Help,selling house I'm on long term sick

Mumbles111
Mumbles111 Online Community Member Posts: 1 Listener

Hi I'm selling my house that I inherited of my late father, who I lived with. I have numerous medical conditions and I'll never be able to work again in on 8 different medications including high strength opioids. The house I'm in is a big house it costs a lot to heat and maintain and the garden is too big to look after with my conditions. I want to buy a smaller house it says for example I sold my house for 230k and I bought a small house for 170k there's 60k left over. I'm on universal credit lwrca and pip . Am I allowed to keep the extra 60 k for future repairs because how will I pay for maintenance and repairs ect as I own my own property. Where am I going to get money from for repairs if I have no money. Will the people in power let me keep the money for repairs in the future when needed ? Any help would be grateful thank you. I get lwrca and pip. What do I do if boilers need repairing or replacing,roofs, kitchens,bathrooms ect .

Comments

  • Kimi87
    Kimi87 Online Community Member Posts: 8,647 Championing

    Your PIP will be unaffected, but your Universal Credit would end due to having more than £16k in capital.

  • Stellar
    Stellar Online Community Member Posts: 407 Pioneering

    you're not allowed to keep more than 16k in savings on UC. Anything over requires you to close your claim and live off the savings. Once you're under 16k, you can reclaim UC.

    you can ask UC to apply a temporary disregard while you buy a smaller property, so your claim can continue in the meantime. The best way to go about this is to sell your current property then buy a home so that you're as close to 16k as possible within the time limit. Hence, you don't risk having to close your UC claim and go through the LCRWA process again.

    UC are really strict on the 16k saving limit, there's no way around it.

  • Santosha12
    Santosha12 Online Community Member Posts: 3,946 Championing

    Hello @mumbles111 and a very warm welcome to you. I'm very sorry for the loss of your father and I imagine it's difficult to go through a house move while you're trying to manage your own health conditions and stay as stable, healthwise, as possible.

    I'm not an expert on benefits but I think the maximum savings you can have is £16,000 and then the UC claim is closed (savings of between £6,000 and £16,000 have a deduction from UC each month). I don't believe that affects your LCWRA or PIP at all. Once your savings drop to below the £16,000 level you then reapply for UC. Hopefully someone else will come along here who knows the figure for deductions.

    I don't know of a way that enables you to keep any profit from the sale separate for house repairs as I believe the £16k figure still applies I'm afraid.

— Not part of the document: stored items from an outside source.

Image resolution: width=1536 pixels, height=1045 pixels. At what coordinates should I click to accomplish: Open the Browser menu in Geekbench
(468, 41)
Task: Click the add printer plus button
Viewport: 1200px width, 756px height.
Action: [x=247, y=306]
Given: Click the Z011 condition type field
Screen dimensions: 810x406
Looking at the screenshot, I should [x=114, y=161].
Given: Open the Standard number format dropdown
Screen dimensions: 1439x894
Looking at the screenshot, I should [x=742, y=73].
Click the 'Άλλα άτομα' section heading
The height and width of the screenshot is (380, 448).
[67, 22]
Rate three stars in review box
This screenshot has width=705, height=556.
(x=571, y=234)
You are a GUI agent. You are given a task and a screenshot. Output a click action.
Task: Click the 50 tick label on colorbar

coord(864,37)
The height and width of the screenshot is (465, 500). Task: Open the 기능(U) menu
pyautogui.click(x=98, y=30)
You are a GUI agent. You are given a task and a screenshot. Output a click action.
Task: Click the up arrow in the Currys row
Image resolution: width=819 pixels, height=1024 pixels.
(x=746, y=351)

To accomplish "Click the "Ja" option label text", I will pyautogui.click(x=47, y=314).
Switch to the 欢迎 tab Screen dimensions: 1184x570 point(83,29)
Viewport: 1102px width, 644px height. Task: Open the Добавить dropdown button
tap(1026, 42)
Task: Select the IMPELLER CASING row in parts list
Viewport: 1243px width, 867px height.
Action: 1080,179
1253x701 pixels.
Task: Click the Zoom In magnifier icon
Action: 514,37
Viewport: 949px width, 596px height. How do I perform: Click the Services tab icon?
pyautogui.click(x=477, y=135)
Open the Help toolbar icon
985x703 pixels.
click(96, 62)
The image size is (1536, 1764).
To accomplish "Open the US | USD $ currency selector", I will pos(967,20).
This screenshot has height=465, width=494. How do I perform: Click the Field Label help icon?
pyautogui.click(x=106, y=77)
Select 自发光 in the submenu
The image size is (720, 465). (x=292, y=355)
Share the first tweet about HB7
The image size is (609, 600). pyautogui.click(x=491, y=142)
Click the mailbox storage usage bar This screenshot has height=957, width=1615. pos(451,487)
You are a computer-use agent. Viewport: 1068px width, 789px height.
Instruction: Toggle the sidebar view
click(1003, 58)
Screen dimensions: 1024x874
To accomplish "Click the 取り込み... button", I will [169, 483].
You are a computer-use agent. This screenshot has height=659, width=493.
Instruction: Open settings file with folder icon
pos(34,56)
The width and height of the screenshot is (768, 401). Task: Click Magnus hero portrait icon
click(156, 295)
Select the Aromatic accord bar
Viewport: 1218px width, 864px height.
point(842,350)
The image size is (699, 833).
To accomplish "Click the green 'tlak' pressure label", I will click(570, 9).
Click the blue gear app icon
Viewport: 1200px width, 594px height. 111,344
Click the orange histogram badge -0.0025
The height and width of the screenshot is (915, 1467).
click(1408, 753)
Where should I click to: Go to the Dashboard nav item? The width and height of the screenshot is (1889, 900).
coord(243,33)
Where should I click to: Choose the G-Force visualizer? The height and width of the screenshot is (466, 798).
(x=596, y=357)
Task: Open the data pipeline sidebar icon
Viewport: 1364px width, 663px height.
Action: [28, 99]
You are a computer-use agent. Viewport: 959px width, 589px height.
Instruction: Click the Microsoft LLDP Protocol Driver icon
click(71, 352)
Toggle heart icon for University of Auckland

    I believe that any essential house repairs will not count as deprivation of your savings by UC so you wouldn't get penalised by them for spending on repairs if you later reapply for UC but I think you'd be expected to live off the LCWRA and PIP income, and savings, in the meantime. It would be important to keep all receipts for expenditure as UC may want to see that, should you reapply.

    Hope that all makes sense Mumbles111, sorry not as concise as it could be! Hopefully, others here may have better ideas/more knowledge. With very warmest wishes to you and take care.

  • Kimi87
    Kimi87 Online Community Member Posts: 8,647 Championing
    edited April 10

    LCWRA is part of Universal Credit so the same capital rules apply. Only PIP is unaffected by capital.

    The capital deduction is £4.35 for every £250 over £6k, or part thereof up until £16k when entitlement ceases.

  • Santosha12
    Santosha12 Online Community Member Posts: 3,946 Championing

    Sorry @Mumbles111 I didn’t know that about LCWRA, thought I did 🙄. Sorry if I've confused the issue, @Kimi87 will definitely be correct.